Kafka Connect: Commit coordination #10351

bryanck · 2024-05-18T14:25:55Z

This PR is the next stage in submitting the Kafka Connect Iceberg sink connector, and is a follow up to #8701, #9466, and #9641. It includes the commit coordinator and related tests.

Still not included for the sink are the integration tests, distribution build, or docs, which will be added in follow up PRs. For reference, the current sink implementation can be found at https://github.com/tabular-io/iceberg-kafka-connect, and you can read some existing docs at https://github.com/tabular-io/iceberg-kafka-connect/tree/main/docs.
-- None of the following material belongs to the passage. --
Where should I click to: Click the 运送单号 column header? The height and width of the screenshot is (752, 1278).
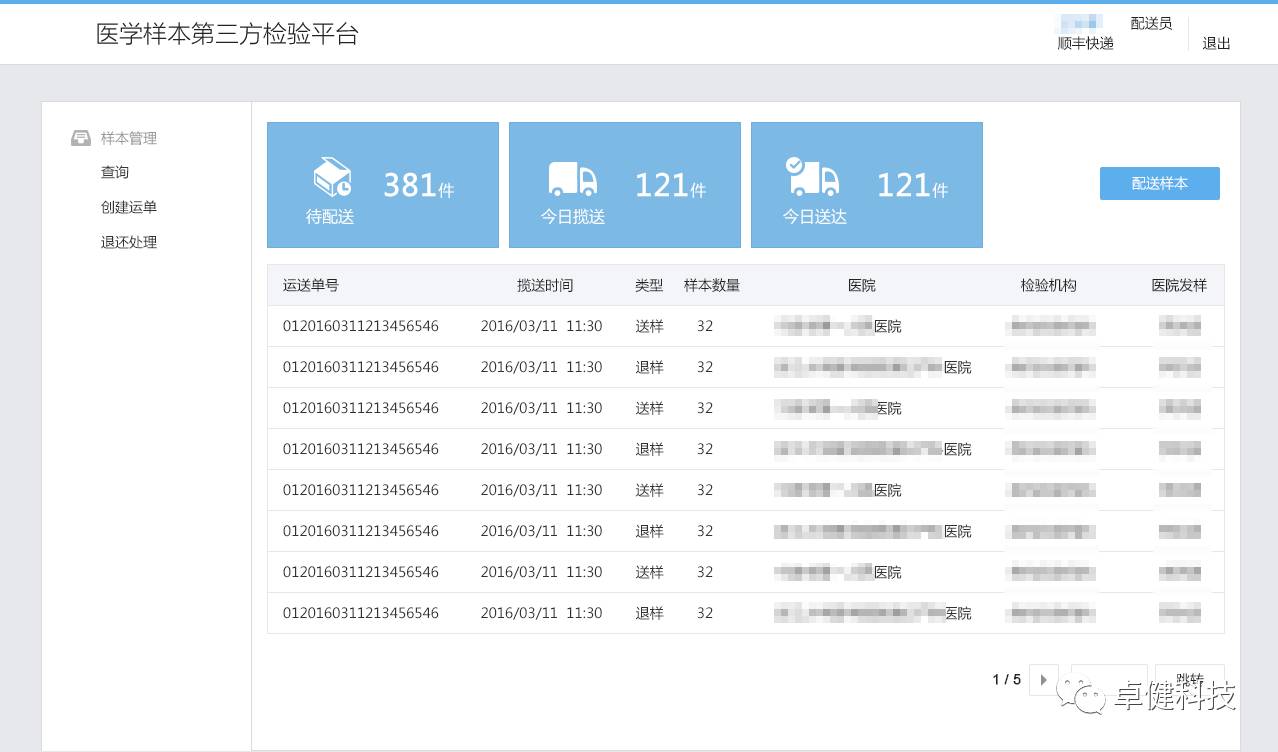coord(311,285)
ajantha-bhat · 2024-05-21T07:41:56Z

...nect/kafka-connect-events/src/test/java/org/apache/iceberg/connect/events/EventTestUtil.java

@@ -45,7 +45,7 @@ private EventTestUtil() {}
      new Schema(ImmutableList.of(Types.NestedField.required(1, "id", Types.LongType.get())));

  static final PartitionSpec SPEC =
-      PartitionSpec.builderFor(SCHEMA).identity("id").withSpecId(1).build();
+      PartitionSpec.builderFor(SCHEMA).identity("id").withSpecId(0).build();


nit: default is 0, so no need to explicitly set it.

Thanks I changed this.

ajantha-bhat · 2024-05-21T07:52:25Z

kafka-connect/kafka-connect/src/main/java/org/apache/iceberg/connect/CatalogUtils.java

+  }
+
+  // use reflection here to avoid requiring Hadoop as a dependency
+  private static Object loadHadoopConfig(IcebergSinkConfig config) {


Should this be moved to org.apache.iceberg.CatalogUtil so that it can be used by java API folks also if they have hadoop conf directory?

This method can accept String hadoopConfDir and config.hadoopProps() instead of sink config. In that case no need of this class.
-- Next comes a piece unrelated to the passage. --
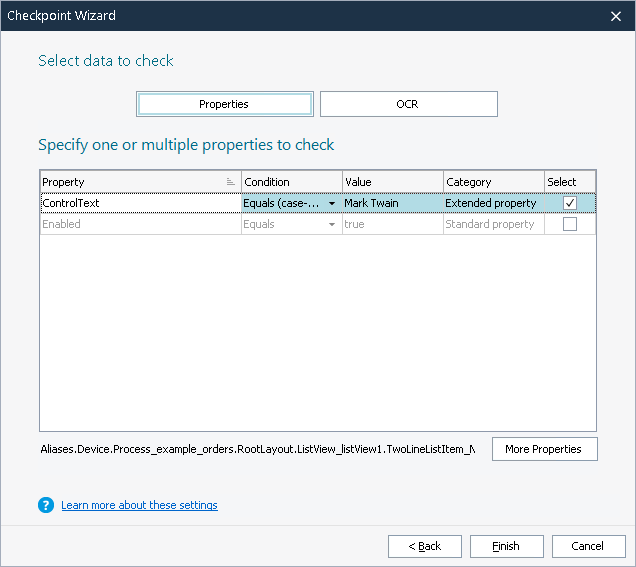Uncheck the ControlText Select checkbox
Image resolution: width=636 pixels, height=567 pixels.
tap(570, 203)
I agree, that could be useful, though it may require some discussion to get right, so I'd rather start with this here.

ajantha-bhat · 2024-05-21T08:01:10Z

kafka-connect/kafka-connect/src/main/java/org/apache/iceberg/connect/CommitterFactory.java

+import org.apache.iceberg.connect.channel.CommitterImpl;
+
+public class CommitterFactory {
+  public static Committer createCommitter(IcebergSinkConfig config) {


is config needed?

It isn't needed now, but possibly in the future, to indicate the type of committer to create. The API is public so I designed it with that in mind.

ajantha-bhat · 2024-05-21T08:03:16Z

kafka-connect/kafka-connect/src/main/java/org/apache/iceberg/connect/IcebergSinkConfig.java

@@ -80,7 +80,6 @@ public class IcebergSinkConfig extends AbstractConfig {
  private static final String TABLES_SCHEMA_CASE_INSENSITIVE_PROP =
      "iceberg.tables.schema-case-insensitive";
  private static final String CONTROL_TOPIC_PROP = "iceberg.control.topic";
-  private static final String CONTROL_GROUP_ID_PROP = "iceberg.control.group-id";


why this is removed?

We use the connect consumer group now, rather than a separate consumer group that we keep in sync.

ajantha-bhat · 2024-05-21T10:43:09Z

kafka-connect/kafka-connect/src/main/java/org/apache/iceberg/connect/IcebergSinkTask.java

+  public void put(Collection<SinkRecord> sinkRecords) {
+    if (committer != null) {
+      committer.save(sinkRecords);
+    }


should throw an exception when committer is null else the producer will assume it has been put?

This should never happen, so I changed this to a precondition check. I'll revisit this if needed when I add the integration tests.

ajantha-bhat · 2024-05-21T12:12:24Z

kafka-connect/kafka-connect/src/main/java/org/apache/iceberg/connect/channel/Coordinator.java

+            .filter(distinctByKey(dataFile -> dataFile.path().toString()))
+            .collect(Collectors.toList());
+
+    List<DeleteFile> deleteFiles =


Since we are only supporting append, do we need this code?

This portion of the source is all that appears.